The question of what the future holds for war depends in part on how you view the nature of social systems. The key idea of Night Raid is a teleological climb to some higher mountain. Exactly how high no one really knows, but by the end of the anime they are sure that there is some peak much higher that they will ascend to. In contrast, Gundam 00 seems to imply that there are micro interactions that produce fleeting intermediate structures. Furthermore, the interaction between micro and intermediate levels produces a macroscopic outcome that then affects the micro level again.

The challenge is always to avoid the Black Swan problem. It is easy to impose a spurious coherence on past events that you believe gives them teleological order. Much of what Lynn Rees talks about is the problem of imposing such coherence with fuzzy and value-laden ideas about strategy. But as some commenters have noted in the legibility thread, legibility is at heart any process that we use to try to force the world to fit our own mental models. Every time we write history, we inherently distort reality into a soda straw view because no history can capture the complexity of the world as it once was. It is often ironic to see humanities thinkers make this very criticism about mathematical modeling and statistics, when if anything the process of imposing conceptual order on the past is far more fraught with peril than building a clearly specified computer model.

With this in mind, we can see another interesting distinction in the various anime series surveyed in this post. In Night Raid 1931, the antagonist attempts to force the future to fit his own mental model, and fails miserably. The deterministic nature of events is implied by his failure to get the anti-colonial groups to trust him and cooperate — something that could only happen after World War II. However, in Gundam 00 the very act of changing the future also imperils that future — the creation of a large organization to carry out the Foundation-esque dream inevitably splits into factions and personalities that try to twist the plan to fit their own ends.

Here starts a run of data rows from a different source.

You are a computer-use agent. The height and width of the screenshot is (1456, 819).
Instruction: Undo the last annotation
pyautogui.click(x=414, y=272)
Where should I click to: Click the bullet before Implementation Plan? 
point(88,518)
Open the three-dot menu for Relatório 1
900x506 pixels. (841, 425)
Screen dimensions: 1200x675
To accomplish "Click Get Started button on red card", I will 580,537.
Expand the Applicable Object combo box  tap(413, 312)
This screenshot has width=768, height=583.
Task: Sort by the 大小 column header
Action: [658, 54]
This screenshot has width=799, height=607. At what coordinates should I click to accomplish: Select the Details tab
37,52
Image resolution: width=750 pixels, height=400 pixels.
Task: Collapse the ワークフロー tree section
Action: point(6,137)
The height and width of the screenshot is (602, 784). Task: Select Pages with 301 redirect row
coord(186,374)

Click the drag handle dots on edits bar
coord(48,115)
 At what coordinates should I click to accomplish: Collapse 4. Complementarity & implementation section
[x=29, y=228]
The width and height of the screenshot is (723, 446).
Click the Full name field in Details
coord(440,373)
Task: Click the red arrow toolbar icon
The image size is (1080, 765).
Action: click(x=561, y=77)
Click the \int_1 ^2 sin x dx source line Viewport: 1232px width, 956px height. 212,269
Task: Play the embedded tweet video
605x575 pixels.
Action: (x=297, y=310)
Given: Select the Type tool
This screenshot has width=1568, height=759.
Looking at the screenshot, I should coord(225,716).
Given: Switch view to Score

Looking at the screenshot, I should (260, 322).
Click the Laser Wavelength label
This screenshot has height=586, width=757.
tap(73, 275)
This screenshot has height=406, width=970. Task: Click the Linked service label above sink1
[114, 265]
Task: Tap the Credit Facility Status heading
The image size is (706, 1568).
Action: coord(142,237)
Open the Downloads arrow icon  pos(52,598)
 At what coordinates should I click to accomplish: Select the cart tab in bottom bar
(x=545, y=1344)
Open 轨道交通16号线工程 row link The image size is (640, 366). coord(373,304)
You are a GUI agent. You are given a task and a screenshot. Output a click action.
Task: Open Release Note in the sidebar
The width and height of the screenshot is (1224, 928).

To return to the Walker-WWI parallel in the beginning — what I’m coming to believe about WWI is not that the greatest risk is failing to see the future clearly or of not collecting the right data. It is that we do not give enough reflective thought to how our anticipations of the future also change it. The preparations of the various powers for war they knew would require large armies, mobilization networks, and speed famously complicated prewar diplomacy. And preparations for Cold War turning “hot” and the scientific and technical spawn they generated in turn also created the roots of American dominance and profitable technological industries today.

Much discussion about future war involves banning or regulating technologies, taking steps to insure that X or Y capability is preserved or scrapped, etc. But that focus renders invisible the problems involved in trying to force the future to be legible, as well as the interesting lack of reflexivity about the combination of predicting the future and seeking to alter it.